Much of what STEM professionals work on are not particularly useful to the material needs of our communities

Maybe I don't adequately understand material vs other needs, but education about, and protection from, predatory and oppressive uses of sciences and technologies is one area where STEM folks can really fill a community need (imo)

Another is via skill and knowledge sharing of all kinds. Barriers to STEM knowledge and skills are high in most countries (that I can think of).

A few examples -

Medical skills = anarchist medics/black cross. Pharmaceutical knowledge = anarchist pharmacists, helping people access medicines

With regard to computer technology professionals - I don't know how on earth I'd be coping with the world as it is right now without the tech person who helps keep my use of technology safe and informed, who taught me good OpSec and who runs our home systems.

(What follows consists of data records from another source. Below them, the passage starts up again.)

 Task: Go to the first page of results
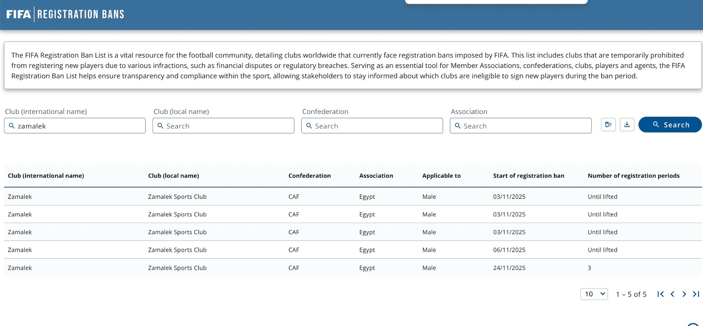pos(660,294)
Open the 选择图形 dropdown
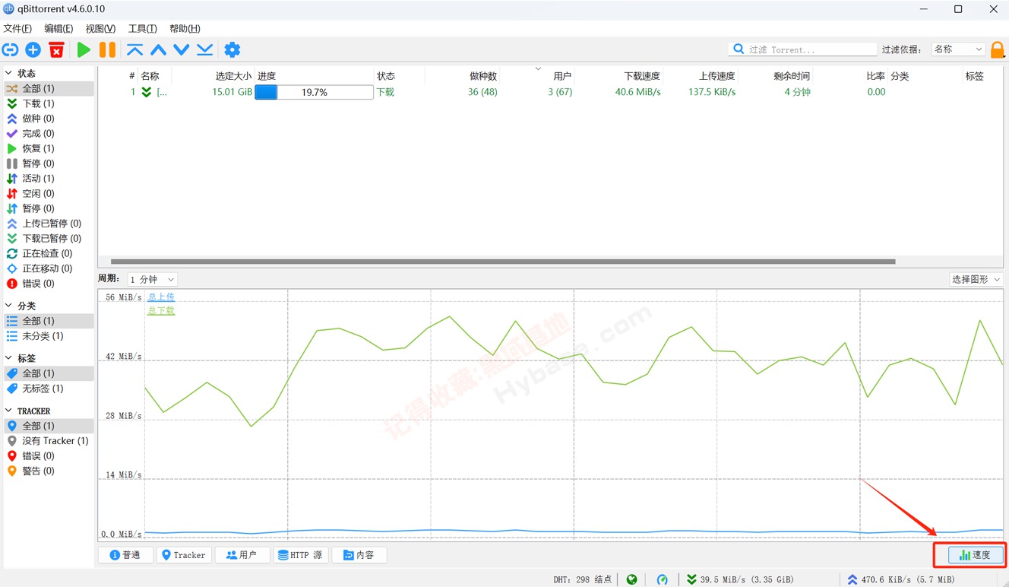Screen dimensions: 1009x587 point(975,279)
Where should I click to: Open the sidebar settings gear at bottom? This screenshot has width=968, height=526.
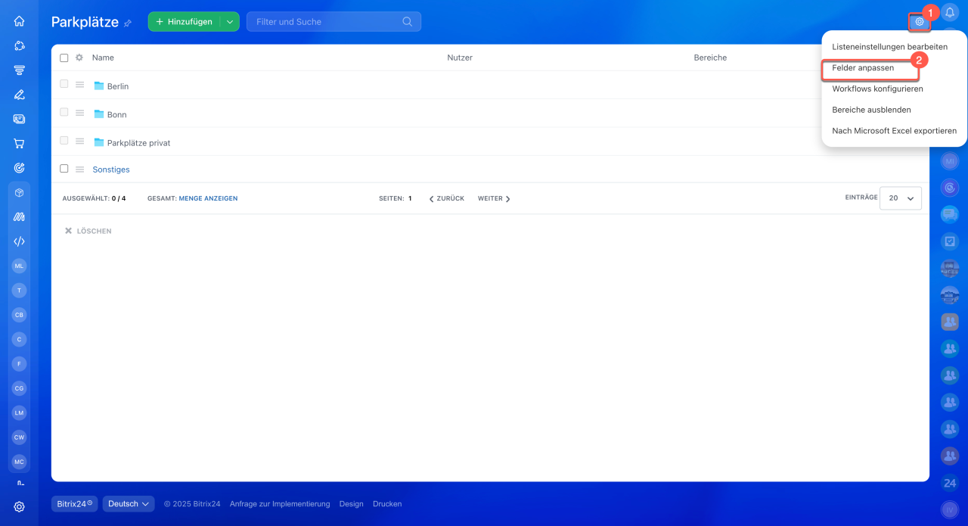(20, 506)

They have worked in Silicon Valley, and the work they did was (they say with loathing) 'meta-capitalism' - but they also have volunteered endless hours keeping activists connected and safer, created tooling for radical communities, and now plan to poke at Postmill.

So I guess basically - I think most STEM knowledge is useful to anarchist organizing and movements, even if a lot of the people with that knowledge are sequestered in awful capitalist walled garden hellholes. I think we need STEM folk who are willing and able to risk transcending those boundaries, and freely share what they have with others.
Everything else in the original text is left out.